#### WHAT TO PRODUCE
All of the data below should be written out exactly.

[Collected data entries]
========================================================================

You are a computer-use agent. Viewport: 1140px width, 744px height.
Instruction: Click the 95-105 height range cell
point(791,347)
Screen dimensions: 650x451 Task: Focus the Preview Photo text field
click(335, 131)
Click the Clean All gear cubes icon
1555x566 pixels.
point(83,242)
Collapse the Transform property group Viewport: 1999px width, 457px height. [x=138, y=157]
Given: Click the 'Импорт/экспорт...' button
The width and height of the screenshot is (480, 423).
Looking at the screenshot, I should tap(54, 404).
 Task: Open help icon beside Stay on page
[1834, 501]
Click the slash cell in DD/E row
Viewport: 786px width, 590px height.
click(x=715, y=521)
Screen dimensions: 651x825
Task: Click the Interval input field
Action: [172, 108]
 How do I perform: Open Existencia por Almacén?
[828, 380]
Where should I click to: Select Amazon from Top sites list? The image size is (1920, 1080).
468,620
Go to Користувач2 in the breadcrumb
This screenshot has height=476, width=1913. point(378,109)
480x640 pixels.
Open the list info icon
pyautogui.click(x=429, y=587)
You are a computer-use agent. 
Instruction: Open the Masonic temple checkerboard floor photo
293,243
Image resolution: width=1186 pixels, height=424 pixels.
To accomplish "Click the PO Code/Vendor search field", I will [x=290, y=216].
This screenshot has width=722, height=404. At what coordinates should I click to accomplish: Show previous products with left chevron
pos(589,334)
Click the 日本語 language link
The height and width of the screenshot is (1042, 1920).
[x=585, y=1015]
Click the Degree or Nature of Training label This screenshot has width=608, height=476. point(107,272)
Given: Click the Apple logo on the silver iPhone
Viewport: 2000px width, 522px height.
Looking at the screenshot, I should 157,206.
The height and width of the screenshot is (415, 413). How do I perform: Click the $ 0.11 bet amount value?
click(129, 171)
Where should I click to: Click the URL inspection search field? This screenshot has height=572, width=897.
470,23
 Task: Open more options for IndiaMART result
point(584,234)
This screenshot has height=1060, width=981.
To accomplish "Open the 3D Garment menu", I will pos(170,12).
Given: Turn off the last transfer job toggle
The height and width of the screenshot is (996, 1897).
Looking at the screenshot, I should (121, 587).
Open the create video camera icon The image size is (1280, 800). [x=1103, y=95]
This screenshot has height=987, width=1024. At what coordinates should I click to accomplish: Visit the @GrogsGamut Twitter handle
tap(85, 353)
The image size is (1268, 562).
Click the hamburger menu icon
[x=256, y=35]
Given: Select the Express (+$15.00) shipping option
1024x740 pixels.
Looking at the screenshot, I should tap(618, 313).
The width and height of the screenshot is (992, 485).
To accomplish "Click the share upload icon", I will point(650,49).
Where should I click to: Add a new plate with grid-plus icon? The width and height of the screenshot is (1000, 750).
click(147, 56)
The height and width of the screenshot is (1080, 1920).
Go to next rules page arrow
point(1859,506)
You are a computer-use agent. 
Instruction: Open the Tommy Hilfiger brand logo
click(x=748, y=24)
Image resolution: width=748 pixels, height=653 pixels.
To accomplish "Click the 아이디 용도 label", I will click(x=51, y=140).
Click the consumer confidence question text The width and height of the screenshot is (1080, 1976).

========================================================================

#### OUTPUT BELOW
You are a computer-use agent. Viewport: 1140px width, 744px height.
Instruction: Click the 95-105 height range cell
point(791,347)
Screen dimensions: 650x451 Task: Focus the Preview Photo text field
click(335, 131)
Click the Clean All gear cubes icon
1555x566 pixels.
point(83,242)
Collapse the Transform property group Viewport: 1999px width, 457px height. [x=138, y=157]
Given: Click the 'Импорт/экспорт...' button
The width and height of the screenshot is (480, 423).
Looking at the screenshot, I should tap(54, 404).
 Task: Open help icon beside Stay on page
[1834, 501]
Click the slash cell in DD/E row
Viewport: 786px width, 590px height.
click(x=715, y=521)
Screen dimensions: 651x825
Task: Click the Interval input field
Action: [172, 108]
 How do I perform: Open Existencia por Almacén?
[828, 380]
Where should I click to: Select Amazon from Top sites list? The image size is (1920, 1080).
468,620
Go to Користувач2 in the breadcrumb
This screenshot has height=476, width=1913. point(378,109)
480x640 pixels.
Open the list info icon
pyautogui.click(x=429, y=587)
You are a computer-use agent. 
Instruction: Open the Masonic temple checkerboard floor photo
293,243
Image resolution: width=1186 pixels, height=424 pixels.
To accomplish "Click the PO Code/Vendor search field", I will [x=290, y=216].
This screenshot has width=722, height=404. At what coordinates should I click to accomplish: Show previous products with left chevron
pos(589,334)
Click the 日本語 language link
The height and width of the screenshot is (1042, 1920).
[x=585, y=1015]
Click the Degree or Nature of Training label This screenshot has width=608, height=476. point(107,272)
Given: Click the Apple logo on the silver iPhone
Viewport: 2000px width, 522px height.
Looking at the screenshot, I should 157,206.
The height and width of the screenshot is (415, 413). How do I perform: Click the $ 0.11 bet amount value?
click(129, 171)
Where should I click to: Click the URL inspection search field? This screenshot has height=572, width=897.
470,23
 Task: Open more options for IndiaMART result
point(584,234)
This screenshot has height=1060, width=981.
To accomplish "Open the 3D Garment menu", I will pos(170,12).
Given: Turn off the last transfer job toggle
The height and width of the screenshot is (996, 1897).
Looking at the screenshot, I should (121, 587).
Open the create video camera icon The image size is (1280, 800). [x=1103, y=95]
This screenshot has height=987, width=1024. At what coordinates should I click to accomplish: Visit the @GrogsGamut Twitter handle
tap(85, 353)
The image size is (1268, 562).
Click the hamburger menu icon
[x=256, y=35]
Given: Select the Express (+$15.00) shipping option
1024x740 pixels.
Looking at the screenshot, I should tap(618, 313).
The width and height of the screenshot is (992, 485).
To accomplish "Click the share upload icon", I will point(650,49).
Where should I click to: Add a new plate with grid-plus icon? The width and height of the screenshot is (1000, 750).
click(147, 56)
The height and width of the screenshot is (1080, 1920).
Go to next rules page arrow
point(1859,506)
You are a computer-use agent. 
Instruction: Open the Tommy Hilfiger brand logo
click(x=748, y=24)
Image resolution: width=748 pixels, height=653 pixels.
To accomplish "Click the 아이디 용도 label", I will click(x=51, y=140).
Click the consumer confidence question text The width and height of the screenshot is (1080, 1976).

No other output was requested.